Exercise - What lines in the records below include the word "size"? Return each one.

Data for analysis -

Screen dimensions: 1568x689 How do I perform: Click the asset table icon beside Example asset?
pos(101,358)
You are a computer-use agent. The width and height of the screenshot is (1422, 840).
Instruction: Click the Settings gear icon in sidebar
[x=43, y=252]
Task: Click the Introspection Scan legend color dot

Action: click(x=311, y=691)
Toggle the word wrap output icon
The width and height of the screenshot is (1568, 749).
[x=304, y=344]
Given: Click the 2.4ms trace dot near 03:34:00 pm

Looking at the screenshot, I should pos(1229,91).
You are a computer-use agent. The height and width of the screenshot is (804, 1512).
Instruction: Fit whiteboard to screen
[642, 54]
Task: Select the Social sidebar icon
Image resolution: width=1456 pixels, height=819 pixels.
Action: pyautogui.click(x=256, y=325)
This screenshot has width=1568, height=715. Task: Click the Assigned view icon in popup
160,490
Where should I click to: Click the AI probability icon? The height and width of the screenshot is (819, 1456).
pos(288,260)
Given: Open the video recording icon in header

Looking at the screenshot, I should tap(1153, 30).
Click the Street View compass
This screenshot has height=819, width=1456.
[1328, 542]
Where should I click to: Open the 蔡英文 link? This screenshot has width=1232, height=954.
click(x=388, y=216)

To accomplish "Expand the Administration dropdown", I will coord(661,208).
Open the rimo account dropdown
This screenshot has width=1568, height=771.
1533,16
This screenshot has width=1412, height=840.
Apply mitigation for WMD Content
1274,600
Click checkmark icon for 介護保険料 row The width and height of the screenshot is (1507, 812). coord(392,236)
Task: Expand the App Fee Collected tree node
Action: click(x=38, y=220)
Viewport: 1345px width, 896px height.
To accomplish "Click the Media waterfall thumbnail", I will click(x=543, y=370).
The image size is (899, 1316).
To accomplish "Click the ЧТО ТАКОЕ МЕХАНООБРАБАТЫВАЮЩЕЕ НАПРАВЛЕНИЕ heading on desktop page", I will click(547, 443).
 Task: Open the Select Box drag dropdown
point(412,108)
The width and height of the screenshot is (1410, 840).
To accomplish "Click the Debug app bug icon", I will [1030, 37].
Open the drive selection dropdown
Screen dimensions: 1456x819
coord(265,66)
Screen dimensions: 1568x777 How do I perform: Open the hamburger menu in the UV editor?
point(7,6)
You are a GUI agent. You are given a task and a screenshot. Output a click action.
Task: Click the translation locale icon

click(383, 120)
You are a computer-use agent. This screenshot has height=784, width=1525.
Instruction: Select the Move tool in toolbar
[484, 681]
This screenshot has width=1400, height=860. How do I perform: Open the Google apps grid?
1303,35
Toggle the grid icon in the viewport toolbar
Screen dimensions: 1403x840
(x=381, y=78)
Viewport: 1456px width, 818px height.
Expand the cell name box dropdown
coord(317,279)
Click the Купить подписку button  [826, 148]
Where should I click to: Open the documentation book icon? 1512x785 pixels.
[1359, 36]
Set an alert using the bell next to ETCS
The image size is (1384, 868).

Answer space -
The image size is (899, 1316).
The image size is (1384, 868).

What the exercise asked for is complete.